*Task statement*
Reproduce the passage of the burial customs article verbatim, everything from "What you need" down to "of the day.".

[Page text — start]

What you need to know:
- Some burial rights and customs leave the families of the deceased in impoverishment.
Until this week, I had little knowledge about the burial rites of Muslims. Mr Yusuf Haji, the chairman of the Building Bridges Initiative (BBI) and Senator for Garissa County, died early on Monday and he was buried before the end of the day.
There was no pomp and colour during his burial ceremony. There were no lengthy speeches, no eating, no drinking, and no ululation.
There were only prayers that did not last more than 10 minutes. The family buried their kin and retreated to their homes to mourn.
Mr Haji was a senior personality in the government. As usual, the government could have declared several days of mourning.
In what seemed like a paradox, while Mr Haji's family was mourning the sudden demise of their patriarch and planning to accord him a simple send off, Mr Simeon Nyachae's burial ceremony was underway at Gusii Stadium, Kisii County.

[Page text — finish]
[Supplied information — start]

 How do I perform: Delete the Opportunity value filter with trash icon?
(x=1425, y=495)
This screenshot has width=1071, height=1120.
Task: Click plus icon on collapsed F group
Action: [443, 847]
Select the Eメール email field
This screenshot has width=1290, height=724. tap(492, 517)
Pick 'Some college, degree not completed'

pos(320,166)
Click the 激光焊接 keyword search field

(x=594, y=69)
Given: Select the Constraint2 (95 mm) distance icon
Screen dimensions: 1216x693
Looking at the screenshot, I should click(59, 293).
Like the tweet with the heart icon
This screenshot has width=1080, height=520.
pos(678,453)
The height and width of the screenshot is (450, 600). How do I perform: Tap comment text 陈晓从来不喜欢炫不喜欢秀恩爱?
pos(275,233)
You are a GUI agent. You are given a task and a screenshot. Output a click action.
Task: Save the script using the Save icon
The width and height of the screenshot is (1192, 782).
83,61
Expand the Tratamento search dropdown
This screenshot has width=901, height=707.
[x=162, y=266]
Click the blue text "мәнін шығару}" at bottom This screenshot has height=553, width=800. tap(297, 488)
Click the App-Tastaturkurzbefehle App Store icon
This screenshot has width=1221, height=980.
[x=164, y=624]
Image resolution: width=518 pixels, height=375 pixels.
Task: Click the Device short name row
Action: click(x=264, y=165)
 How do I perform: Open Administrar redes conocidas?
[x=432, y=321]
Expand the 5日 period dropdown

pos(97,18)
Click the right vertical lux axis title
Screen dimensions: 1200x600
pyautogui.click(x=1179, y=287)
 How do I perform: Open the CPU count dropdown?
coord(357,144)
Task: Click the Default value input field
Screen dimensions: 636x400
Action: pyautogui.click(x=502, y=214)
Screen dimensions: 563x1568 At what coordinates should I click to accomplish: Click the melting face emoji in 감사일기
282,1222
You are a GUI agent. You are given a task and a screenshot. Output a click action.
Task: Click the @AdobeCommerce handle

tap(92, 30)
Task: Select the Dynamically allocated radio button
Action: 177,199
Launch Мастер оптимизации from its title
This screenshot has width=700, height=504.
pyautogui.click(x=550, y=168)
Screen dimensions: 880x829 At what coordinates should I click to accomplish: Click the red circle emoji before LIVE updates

[Supplied information — finish]

*Solution to this task*
What you need to know:
- Some burial rights and customs leave the families of the deceased in impoverishment.
Until this week, I had little knowledge about the burial rites of Muslims. Mr Yusuf Haji, the chairman of the Building Bridges Initiative (BBI) and Senator for Garissa County, died early on Monday and he was buried before the end of the day.